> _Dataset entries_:
★ ★ ★
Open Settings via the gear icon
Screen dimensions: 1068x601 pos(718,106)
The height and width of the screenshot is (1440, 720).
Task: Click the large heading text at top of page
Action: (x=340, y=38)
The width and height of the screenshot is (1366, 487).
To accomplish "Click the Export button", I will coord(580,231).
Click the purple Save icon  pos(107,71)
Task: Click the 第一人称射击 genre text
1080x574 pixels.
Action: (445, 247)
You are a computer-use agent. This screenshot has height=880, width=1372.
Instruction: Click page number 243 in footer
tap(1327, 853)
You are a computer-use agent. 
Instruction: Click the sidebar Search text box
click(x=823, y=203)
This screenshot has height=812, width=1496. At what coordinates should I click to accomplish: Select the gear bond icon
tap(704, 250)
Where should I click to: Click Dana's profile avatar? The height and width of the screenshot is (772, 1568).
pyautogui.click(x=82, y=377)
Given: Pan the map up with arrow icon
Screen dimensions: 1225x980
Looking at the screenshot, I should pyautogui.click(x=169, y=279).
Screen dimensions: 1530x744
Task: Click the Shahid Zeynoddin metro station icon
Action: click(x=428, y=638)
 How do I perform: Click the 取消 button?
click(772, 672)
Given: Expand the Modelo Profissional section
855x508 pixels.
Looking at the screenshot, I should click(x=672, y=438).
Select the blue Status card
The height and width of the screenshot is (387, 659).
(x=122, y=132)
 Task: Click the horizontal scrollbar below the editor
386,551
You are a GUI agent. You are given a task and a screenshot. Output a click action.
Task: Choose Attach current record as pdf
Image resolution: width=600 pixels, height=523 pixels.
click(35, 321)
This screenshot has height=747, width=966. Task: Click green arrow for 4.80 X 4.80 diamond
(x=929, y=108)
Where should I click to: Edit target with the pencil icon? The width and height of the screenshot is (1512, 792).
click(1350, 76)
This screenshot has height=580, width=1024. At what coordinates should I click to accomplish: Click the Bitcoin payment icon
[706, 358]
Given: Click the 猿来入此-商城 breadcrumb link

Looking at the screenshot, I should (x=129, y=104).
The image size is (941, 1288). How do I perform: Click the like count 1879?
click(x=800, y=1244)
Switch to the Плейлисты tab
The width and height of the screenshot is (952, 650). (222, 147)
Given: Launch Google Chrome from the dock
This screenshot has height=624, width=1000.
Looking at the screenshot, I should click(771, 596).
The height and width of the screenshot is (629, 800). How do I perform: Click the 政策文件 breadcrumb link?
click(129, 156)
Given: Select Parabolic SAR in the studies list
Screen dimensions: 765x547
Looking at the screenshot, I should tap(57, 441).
★ ★ ★
> _About this exercise_: In the records above, find the line containing "Switch to the Плейлисты tab"; please retype it and every line after it through the last line, exactly and with nothing else.

> _Answer area_:
Switch to the Плейлисты tab
The width and height of the screenshot is (952, 650). (222, 147)
Given: Launch Google Chrome from the dock
This screenshot has height=624, width=1000.
Looking at the screenshot, I should click(771, 596).
The height and width of the screenshot is (629, 800). How do I perform: Click the 政策文件 breadcrumb link?
click(129, 156)
Given: Select Parabolic SAR in the studies list
Screen dimensions: 765x547
Looking at the screenshot, I should tap(57, 441).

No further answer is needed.